Task to complete
When you write the records again, keep every line exactly as it was.

Dataset extract

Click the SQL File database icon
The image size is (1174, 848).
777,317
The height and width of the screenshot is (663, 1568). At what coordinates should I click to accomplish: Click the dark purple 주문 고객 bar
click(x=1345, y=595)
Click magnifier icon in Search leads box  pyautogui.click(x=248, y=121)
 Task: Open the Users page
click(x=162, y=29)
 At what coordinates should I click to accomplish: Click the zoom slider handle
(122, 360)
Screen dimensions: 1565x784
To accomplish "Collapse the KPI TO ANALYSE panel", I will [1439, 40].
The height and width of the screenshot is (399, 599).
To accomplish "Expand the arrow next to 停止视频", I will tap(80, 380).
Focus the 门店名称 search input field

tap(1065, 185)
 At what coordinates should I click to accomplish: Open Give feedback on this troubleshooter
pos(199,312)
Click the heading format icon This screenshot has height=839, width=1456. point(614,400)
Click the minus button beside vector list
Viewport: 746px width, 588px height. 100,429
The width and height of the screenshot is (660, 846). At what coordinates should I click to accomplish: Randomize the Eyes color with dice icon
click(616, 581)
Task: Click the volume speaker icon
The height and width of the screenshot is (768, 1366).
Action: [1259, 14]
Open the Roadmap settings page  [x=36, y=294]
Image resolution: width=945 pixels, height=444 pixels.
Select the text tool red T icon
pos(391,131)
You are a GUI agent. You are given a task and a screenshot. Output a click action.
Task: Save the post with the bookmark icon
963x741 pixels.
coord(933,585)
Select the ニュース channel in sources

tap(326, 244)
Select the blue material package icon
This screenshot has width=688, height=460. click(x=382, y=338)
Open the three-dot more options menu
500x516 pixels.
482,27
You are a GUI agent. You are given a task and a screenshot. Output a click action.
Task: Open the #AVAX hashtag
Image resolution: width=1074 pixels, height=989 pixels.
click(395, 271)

The completed task
Click the SQL File database icon
The image size is (1174, 848).
777,317
The height and width of the screenshot is (663, 1568). At what coordinates should I click to accomplish: Click the dark purple 주문 고객 bar
click(x=1345, y=595)
Click magnifier icon in Search leads box  pyautogui.click(x=248, y=121)
 Task: Open the Users page
click(x=162, y=29)
 At what coordinates should I click to accomplish: Click the zoom slider handle
(122, 360)
Screen dimensions: 1565x784
To accomplish "Collapse the KPI TO ANALYSE panel", I will [1439, 40].
The height and width of the screenshot is (399, 599).
To accomplish "Expand the arrow next to 停止视频", I will tap(80, 380).
Focus the 门店名称 search input field

tap(1065, 185)
 At what coordinates should I click to accomplish: Open Give feedback on this troubleshooter
pos(199,312)
Click the heading format icon This screenshot has height=839, width=1456. point(614,400)
Click the minus button beside vector list
Viewport: 746px width, 588px height. 100,429
The width and height of the screenshot is (660, 846). At what coordinates should I click to accomplish: Randomize the Eyes color with dice icon
click(616, 581)
Task: Click the volume speaker icon
The height and width of the screenshot is (768, 1366).
Action: [1259, 14]
Open the Roadmap settings page  [x=36, y=294]
Image resolution: width=945 pixels, height=444 pixels.
Select the text tool red T icon
pos(391,131)
You are a GUI agent. You are given a task and a screenshot. Output a click action.
Task: Save the post with the bookmark icon
963x741 pixels.
coord(933,585)
Select the ニュース channel in sources

tap(326, 244)
Select the blue material package icon
This screenshot has width=688, height=460. click(x=382, y=338)
Open the three-dot more options menu
500x516 pixels.
482,27
You are a GUI agent. You are given a task and a screenshot. Output a click action.
Task: Open the #AVAX hashtag
Image resolution: width=1074 pixels, height=989 pixels.
click(395, 271)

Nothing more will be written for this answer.